Challenge 1: Do these statements agree with the passage on Bulgaria? (a) The governor general resides at Rustchuk. (b) The Danube forms Bulgaria's southern boundary. (c) Until 1864 Bulgaria was divided into four pashalics. Answer each with yes or no and quote the deciding words of the passage.

Text segment:

--- Begin ---

Bulgaria, a province of European Turkey, bounded N. by the Danube, which separates it from Roumania, E. by the Black sea, S. by the Balkan chain, which separates it from Roumelia, S. W. by Prisrend, and N. W. by Servia; area, about 39,000 sq. m.; pop. estimated at about 2,500,000, of whom about 40 per cent, are Bulgarians and 20 per cent. Ottomans, the remainder being Jews, Serbs, Greeks, Armenians, Tartars, Circassians, Albanians, Bosniaks, Wallachs, and gypsies, with a few settlers from various European countries. The Bulgarians, with the exception of about 170,-000 Mohammedans and 6,000 Roman Catholics, belong to the Greek communion, of which there are 10 archbishoprics and 3 bishoprics. Until 1864 Bulgaria was divided into the three eyalets or pashalics of Silistria, Widin, and Nissa. It is now officially known as the vilayet of Tuna, or principality of the Danube. It is divided into seven sanjaks, or districts, under a governor general, whose residence is at Rustchuk. Sophia, Nissa, Trnova, Sistova, and Nicopolis are among the chief cities. The principal fortified towns are Silistria, Rustchuk, and Widin on the Danube, Varna on the Black sea, and Shumla in the interior, commanding the main pass through the Balkan mountains.

--- End ---

Challenge 2: Can you repeat, character for character, the part of the entries that opens with the line containing "Click the Flex" and runs through the final line of the entries, both ends included?

The records:
--- Begin ---

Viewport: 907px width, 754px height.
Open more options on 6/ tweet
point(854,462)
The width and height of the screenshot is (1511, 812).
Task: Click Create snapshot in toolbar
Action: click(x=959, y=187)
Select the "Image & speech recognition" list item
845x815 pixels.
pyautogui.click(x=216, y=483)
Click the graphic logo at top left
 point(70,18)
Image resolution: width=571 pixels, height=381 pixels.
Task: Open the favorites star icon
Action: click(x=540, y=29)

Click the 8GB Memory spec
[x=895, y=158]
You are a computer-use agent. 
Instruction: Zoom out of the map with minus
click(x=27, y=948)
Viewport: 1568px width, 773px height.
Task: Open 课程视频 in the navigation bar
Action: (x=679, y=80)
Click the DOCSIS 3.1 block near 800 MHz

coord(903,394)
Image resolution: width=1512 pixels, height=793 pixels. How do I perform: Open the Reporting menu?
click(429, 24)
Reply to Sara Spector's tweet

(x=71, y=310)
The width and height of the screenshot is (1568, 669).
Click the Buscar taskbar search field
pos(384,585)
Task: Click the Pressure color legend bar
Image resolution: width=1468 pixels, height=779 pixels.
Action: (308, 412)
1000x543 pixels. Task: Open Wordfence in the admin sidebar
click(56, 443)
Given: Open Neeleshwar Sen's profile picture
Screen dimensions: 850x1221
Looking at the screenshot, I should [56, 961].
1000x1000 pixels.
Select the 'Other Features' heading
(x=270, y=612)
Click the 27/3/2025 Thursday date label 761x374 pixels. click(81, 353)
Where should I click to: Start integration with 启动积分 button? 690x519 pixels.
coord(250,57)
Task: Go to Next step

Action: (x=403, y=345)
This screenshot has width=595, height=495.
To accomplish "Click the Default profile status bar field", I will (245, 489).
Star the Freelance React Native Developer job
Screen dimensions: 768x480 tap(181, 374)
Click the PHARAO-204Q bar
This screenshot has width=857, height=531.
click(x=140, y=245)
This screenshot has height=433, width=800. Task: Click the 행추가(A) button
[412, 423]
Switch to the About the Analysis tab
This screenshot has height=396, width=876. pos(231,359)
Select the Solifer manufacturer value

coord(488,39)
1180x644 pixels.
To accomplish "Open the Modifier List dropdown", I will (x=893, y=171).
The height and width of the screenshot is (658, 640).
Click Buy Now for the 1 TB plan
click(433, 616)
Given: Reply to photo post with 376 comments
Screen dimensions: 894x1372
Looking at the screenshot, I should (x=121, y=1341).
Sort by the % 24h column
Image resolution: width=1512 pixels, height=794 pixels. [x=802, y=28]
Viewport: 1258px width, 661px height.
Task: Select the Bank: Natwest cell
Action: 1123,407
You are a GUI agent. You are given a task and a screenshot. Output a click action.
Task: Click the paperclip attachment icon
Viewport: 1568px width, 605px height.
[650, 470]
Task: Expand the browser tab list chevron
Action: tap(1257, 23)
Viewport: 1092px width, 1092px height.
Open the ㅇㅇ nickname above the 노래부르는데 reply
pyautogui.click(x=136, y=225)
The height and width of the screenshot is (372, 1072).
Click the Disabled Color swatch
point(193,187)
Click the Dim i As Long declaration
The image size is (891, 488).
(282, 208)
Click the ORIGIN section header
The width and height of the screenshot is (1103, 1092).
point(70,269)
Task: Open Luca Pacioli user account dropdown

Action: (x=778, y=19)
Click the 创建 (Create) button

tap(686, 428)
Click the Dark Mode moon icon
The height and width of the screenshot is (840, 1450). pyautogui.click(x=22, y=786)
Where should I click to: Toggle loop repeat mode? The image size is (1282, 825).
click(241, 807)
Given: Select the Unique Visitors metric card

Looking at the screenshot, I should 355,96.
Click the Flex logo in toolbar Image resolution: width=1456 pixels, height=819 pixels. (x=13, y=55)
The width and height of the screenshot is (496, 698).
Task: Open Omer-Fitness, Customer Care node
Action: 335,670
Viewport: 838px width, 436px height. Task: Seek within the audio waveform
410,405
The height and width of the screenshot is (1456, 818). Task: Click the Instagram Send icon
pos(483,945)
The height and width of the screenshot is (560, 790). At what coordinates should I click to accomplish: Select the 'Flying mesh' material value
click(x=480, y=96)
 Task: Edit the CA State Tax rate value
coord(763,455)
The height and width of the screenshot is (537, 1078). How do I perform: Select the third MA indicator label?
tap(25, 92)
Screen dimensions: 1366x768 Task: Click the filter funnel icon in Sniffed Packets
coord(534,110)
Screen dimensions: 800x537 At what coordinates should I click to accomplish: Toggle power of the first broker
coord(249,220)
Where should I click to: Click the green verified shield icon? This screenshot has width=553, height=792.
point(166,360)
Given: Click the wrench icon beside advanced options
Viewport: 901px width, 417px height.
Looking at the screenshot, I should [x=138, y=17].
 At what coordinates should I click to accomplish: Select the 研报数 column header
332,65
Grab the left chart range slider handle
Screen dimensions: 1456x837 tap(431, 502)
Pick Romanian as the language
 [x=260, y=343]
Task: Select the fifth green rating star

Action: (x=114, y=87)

--- End ---

Written reply 1:
(a) Yes: "whose residence is at Rustchuk"
(b) No: "bounded N. by the Danube"
(c) No: "divided into the three eyalets or pashalics of Silistria, Widin, and Nissa"

Written reply 2:
Click the Flex logo in toolbar Image resolution: width=1456 pixels, height=819 pixels. (x=13, y=55)
The width and height of the screenshot is (496, 698).
Task: Open Omer-Fitness, Customer Care node
Action: 335,670
Viewport: 838px width, 436px height. Task: Seek within the audio waveform
410,405
The height and width of the screenshot is (1456, 818). Task: Click the Instagram Send icon
pos(483,945)
The height and width of the screenshot is (560, 790). At what coordinates should I click to accomplish: Select the 'Flying mesh' material value
click(x=480, y=96)
 Task: Edit the CA State Tax rate value
coord(763,455)
The height and width of the screenshot is (537, 1078). How do I perform: Select the third MA indicator label?
tap(25, 92)
Screen dimensions: 1366x768 Task: Click the filter funnel icon in Sniffed Packets
coord(534,110)
Screen dimensions: 800x537 At what coordinates should I click to accomplish: Toggle power of the first broker
coord(249,220)
Where should I click to: Click the green verified shield icon? This screenshot has width=553, height=792.
point(166,360)
Given: Click the wrench icon beside advanced options
Viewport: 901px width, 417px height.
Looking at the screenshot, I should [x=138, y=17].
 At what coordinates should I click to accomplish: Select the 研报数 column header
332,65
Grab the left chart range slider handle
Screen dimensions: 1456x837 tap(431, 502)
Pick Romanian as the language
 [x=260, y=343]
Task: Select the fifth green rating star

Action: (x=114, y=87)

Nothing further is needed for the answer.